Ante un paciente con disnea inspiratoria muy grave, en ocasiones no podemos plantearnos la opción de recurrir a técnicas diagnósticas y es necesario pasar a practicar maniobras terapéuticas. Es el caso de la maniobra de Heimlich y de la coniotomía.

La maniobra de Heimlich tiene como objetivo la expulsión de un cuerpo extraño enclavado en la vía aérea. Consiste en comprimir con firmeza la parte superior del abdomen para provocar una hiperpresión en el interior del tórax y de ese modo expulsar el cuerpo extraño fuera de las vías respiratorias. Hay que situarse detrás de la víctima inclinada hacia delante, colocar los brazos bajo los suyos y rodear su cintura. A continuación, se coloca un puño cerrado en el hueco de su estómago, luego se hunde el puño con un golpe seco hacia uno mismo y hacia arriba.
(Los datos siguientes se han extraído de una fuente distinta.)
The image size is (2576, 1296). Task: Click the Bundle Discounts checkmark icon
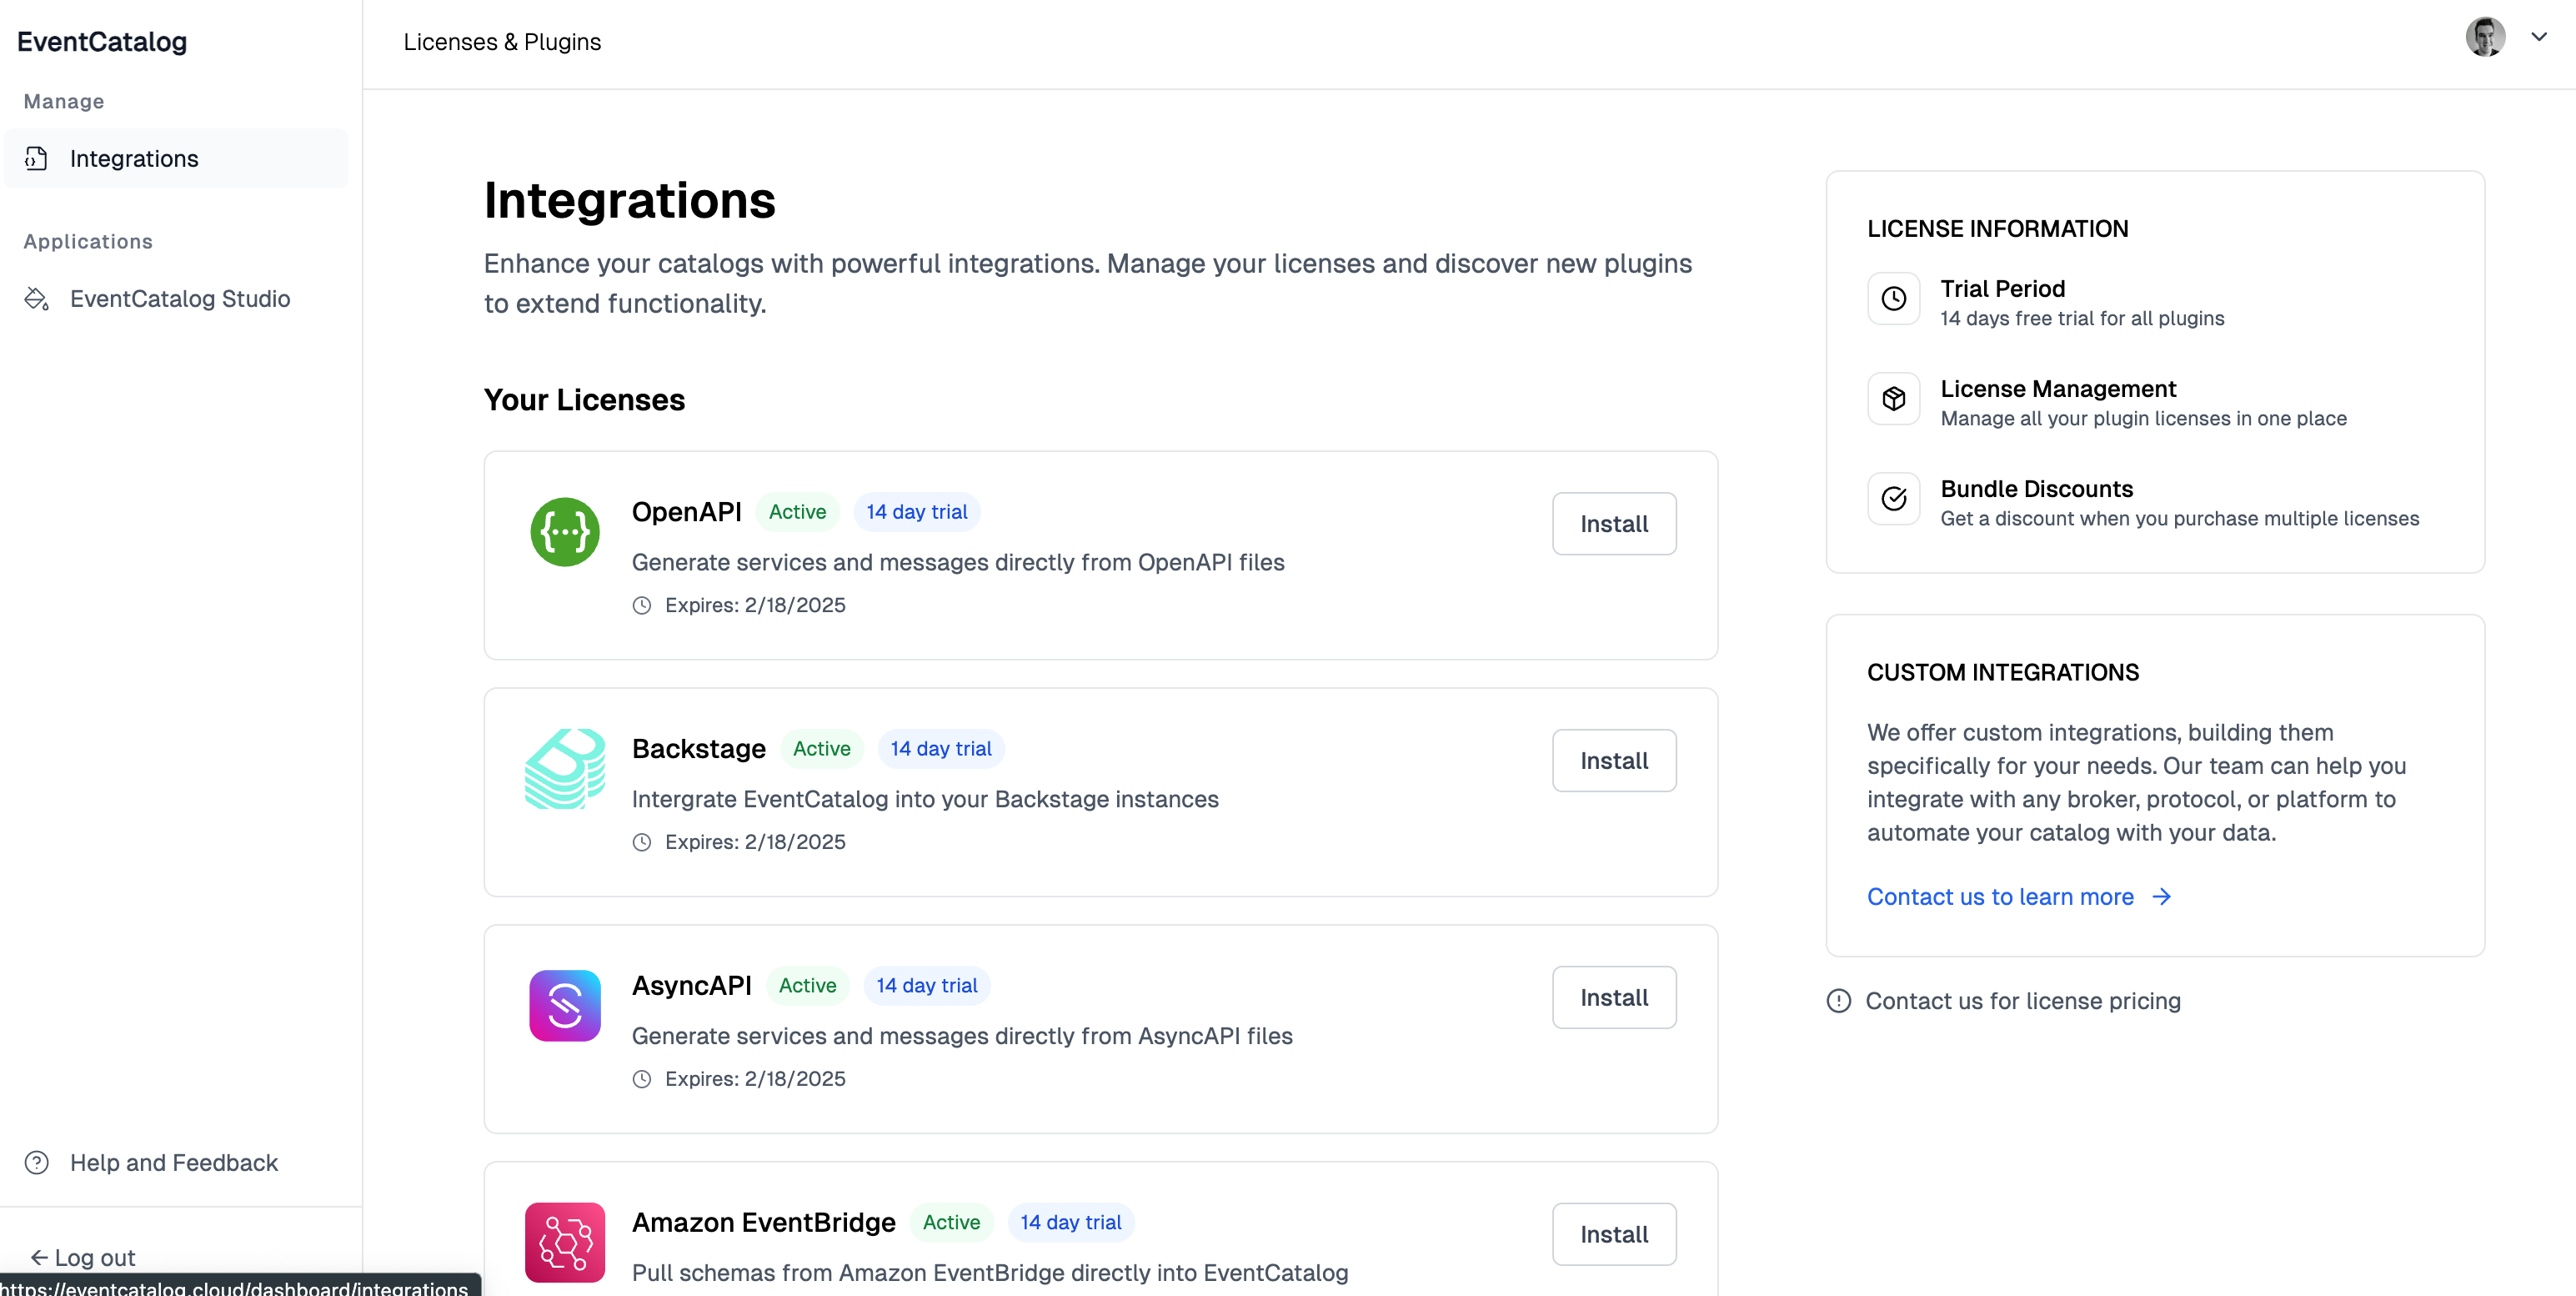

La maniobra puede repetirse tres o cuatro veces. Se indica en paciente con signos de gravedad: cianosis, taquipnea, agitación, confusión o somnolencia; palidez, diaforesis y agotamiento extremo.

Cuando existen signos de dificultad respiratoria alta indicativos de una parada cardiorrespiratoria inminente se requiere la realización de una traqueotomía; no obstante cuando la clínica es de gravedad extrema no da tiempo a realizar una traqueotomía reglada entre el segundo y tercer anillo traqueal y es necesario recurrir a la coniotomía (cricotirotomía). Esta técnica es, en realidad, una laringotomía. Consiste en el abordaje de la membrana cricotiroidea. Existen sets de coniotomía comercializados pero en situaciones donde no se disponga de ellos, podemos emplear un catéter venoso 14 G para la cricotirotomía, acoplándole una jeringa de 3 ml. y un adaptador de tubo endotraqueal para suministrar oxígeno con un ambú. Cabe recordar que esta técnica es transitoria, y permite oxigenar al paciente hasta establecer otra técnica más definitiva.